Collected data:
/---

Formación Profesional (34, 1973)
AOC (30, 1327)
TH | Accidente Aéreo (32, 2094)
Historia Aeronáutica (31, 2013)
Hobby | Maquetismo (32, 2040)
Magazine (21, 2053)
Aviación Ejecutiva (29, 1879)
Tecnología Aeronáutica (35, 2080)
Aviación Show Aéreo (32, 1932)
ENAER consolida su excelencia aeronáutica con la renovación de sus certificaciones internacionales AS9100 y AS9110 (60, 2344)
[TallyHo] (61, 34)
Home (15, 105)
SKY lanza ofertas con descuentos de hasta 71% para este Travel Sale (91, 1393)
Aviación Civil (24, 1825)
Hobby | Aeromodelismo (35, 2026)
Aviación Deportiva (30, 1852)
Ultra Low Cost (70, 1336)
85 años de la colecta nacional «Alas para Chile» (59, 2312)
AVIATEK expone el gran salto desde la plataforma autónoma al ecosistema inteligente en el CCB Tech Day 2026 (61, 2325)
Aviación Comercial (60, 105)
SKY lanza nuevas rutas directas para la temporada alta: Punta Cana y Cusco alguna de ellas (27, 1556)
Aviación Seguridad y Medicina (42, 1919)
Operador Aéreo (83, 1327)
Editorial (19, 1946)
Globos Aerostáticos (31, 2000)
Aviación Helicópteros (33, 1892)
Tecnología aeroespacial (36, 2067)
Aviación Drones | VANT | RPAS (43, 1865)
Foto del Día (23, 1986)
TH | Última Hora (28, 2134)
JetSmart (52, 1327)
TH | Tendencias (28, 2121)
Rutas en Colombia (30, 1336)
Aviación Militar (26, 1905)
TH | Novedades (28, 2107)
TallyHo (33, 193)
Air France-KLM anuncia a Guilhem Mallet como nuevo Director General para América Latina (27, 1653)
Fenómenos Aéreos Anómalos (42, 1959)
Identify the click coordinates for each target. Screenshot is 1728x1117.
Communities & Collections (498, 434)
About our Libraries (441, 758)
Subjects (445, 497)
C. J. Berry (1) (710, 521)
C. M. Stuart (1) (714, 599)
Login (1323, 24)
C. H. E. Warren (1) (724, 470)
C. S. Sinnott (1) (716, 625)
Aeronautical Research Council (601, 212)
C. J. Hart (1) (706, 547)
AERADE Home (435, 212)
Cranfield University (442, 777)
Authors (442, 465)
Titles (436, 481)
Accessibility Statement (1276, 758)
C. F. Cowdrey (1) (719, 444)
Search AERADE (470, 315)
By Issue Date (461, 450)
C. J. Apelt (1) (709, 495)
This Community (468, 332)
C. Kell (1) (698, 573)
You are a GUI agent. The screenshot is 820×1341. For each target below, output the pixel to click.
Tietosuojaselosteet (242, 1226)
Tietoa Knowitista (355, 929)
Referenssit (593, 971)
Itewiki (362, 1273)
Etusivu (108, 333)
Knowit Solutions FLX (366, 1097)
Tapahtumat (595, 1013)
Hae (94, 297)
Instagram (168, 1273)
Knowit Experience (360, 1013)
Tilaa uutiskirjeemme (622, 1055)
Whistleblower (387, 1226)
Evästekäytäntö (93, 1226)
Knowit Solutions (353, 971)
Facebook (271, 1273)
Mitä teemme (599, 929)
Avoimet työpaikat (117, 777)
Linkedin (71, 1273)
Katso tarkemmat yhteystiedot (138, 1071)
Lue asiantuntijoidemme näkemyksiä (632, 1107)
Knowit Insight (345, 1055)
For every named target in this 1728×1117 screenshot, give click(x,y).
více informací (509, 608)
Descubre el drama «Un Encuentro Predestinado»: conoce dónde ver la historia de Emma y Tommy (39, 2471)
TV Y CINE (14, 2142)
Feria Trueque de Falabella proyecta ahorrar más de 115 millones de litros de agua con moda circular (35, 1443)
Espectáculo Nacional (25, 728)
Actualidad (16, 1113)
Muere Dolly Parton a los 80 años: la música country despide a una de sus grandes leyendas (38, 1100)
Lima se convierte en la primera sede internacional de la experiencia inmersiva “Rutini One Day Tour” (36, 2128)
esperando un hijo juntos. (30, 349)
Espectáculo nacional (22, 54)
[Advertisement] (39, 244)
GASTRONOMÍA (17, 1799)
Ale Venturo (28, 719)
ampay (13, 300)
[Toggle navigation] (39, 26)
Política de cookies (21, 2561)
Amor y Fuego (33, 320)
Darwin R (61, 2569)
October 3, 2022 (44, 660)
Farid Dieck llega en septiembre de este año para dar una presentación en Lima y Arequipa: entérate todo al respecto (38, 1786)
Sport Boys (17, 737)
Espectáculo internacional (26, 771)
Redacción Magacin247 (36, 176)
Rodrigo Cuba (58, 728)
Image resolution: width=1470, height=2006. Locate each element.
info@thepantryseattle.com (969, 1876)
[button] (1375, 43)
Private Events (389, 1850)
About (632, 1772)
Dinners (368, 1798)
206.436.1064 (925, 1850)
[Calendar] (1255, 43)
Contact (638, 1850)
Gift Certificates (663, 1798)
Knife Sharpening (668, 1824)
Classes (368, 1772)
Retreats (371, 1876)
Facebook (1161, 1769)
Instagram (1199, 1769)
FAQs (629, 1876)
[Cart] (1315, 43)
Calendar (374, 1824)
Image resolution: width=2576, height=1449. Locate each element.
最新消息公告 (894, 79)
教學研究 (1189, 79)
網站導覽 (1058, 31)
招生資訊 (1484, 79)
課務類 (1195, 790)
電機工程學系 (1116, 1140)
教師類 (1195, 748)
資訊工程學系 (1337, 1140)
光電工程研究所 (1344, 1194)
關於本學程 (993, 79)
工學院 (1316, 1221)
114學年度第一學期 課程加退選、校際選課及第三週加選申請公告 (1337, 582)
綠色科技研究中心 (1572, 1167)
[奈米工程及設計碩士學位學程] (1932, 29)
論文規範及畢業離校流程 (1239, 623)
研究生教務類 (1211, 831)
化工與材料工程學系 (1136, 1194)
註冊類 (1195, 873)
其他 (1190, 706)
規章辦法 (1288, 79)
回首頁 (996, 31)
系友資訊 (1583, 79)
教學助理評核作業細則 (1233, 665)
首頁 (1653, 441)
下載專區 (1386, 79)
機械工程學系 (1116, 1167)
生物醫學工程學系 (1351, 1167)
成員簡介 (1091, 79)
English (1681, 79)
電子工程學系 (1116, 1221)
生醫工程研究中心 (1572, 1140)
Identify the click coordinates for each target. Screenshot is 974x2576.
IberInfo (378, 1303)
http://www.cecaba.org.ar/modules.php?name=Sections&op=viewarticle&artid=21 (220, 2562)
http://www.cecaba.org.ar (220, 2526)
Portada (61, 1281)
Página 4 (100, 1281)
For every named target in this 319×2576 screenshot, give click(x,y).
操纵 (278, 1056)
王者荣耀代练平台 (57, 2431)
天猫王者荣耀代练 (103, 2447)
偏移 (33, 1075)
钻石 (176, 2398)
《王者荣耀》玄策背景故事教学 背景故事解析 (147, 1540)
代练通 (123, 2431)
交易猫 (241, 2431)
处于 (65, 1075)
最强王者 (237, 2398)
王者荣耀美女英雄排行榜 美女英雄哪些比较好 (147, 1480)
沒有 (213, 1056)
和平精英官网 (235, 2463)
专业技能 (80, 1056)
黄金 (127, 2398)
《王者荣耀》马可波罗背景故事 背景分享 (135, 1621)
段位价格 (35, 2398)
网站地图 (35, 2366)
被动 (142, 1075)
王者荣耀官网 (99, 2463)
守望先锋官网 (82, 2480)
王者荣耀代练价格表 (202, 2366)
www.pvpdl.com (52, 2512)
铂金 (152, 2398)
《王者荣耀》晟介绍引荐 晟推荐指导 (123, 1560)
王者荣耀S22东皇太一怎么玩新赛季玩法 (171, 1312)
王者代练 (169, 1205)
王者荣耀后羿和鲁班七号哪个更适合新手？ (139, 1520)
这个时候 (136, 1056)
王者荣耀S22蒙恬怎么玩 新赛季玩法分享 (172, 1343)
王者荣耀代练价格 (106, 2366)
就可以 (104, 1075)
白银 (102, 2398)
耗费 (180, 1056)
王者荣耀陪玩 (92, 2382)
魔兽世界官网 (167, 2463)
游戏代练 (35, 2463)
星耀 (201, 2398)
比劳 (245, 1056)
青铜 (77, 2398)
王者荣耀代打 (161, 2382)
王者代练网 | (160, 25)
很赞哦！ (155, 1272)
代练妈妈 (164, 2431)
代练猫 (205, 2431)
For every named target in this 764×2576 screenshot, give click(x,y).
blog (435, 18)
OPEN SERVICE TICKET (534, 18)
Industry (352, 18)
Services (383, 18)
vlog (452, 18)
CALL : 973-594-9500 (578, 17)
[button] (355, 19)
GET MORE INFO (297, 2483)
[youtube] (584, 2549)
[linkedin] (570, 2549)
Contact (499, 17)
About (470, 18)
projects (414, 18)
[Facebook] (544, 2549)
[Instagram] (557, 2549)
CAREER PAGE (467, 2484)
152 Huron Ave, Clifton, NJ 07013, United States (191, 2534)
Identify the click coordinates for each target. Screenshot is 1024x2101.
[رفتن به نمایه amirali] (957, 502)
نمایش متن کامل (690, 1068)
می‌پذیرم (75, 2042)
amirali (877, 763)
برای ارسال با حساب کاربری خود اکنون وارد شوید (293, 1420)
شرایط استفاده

\---

- Task instructions
The response should contain only a verbatim copy of the lines from the line with "152 Huron Ave, Clifton, NJ" to the final line of the records.

- Task response
152 Huron Ave, Clifton, NJ 07013, United States (191, 2534)
Identify the click coordinates for each target. Screenshot is 1024x2101.
[رفتن به نمایه amirali] (957, 502)
نمایش متن کامل (690, 1068)
می‌پذیرم (75, 2042)
amirali (877, 763)
برای ارسال با حساب کاربری خود اکنون وارد شوید (293, 1420)
شرایط استفاده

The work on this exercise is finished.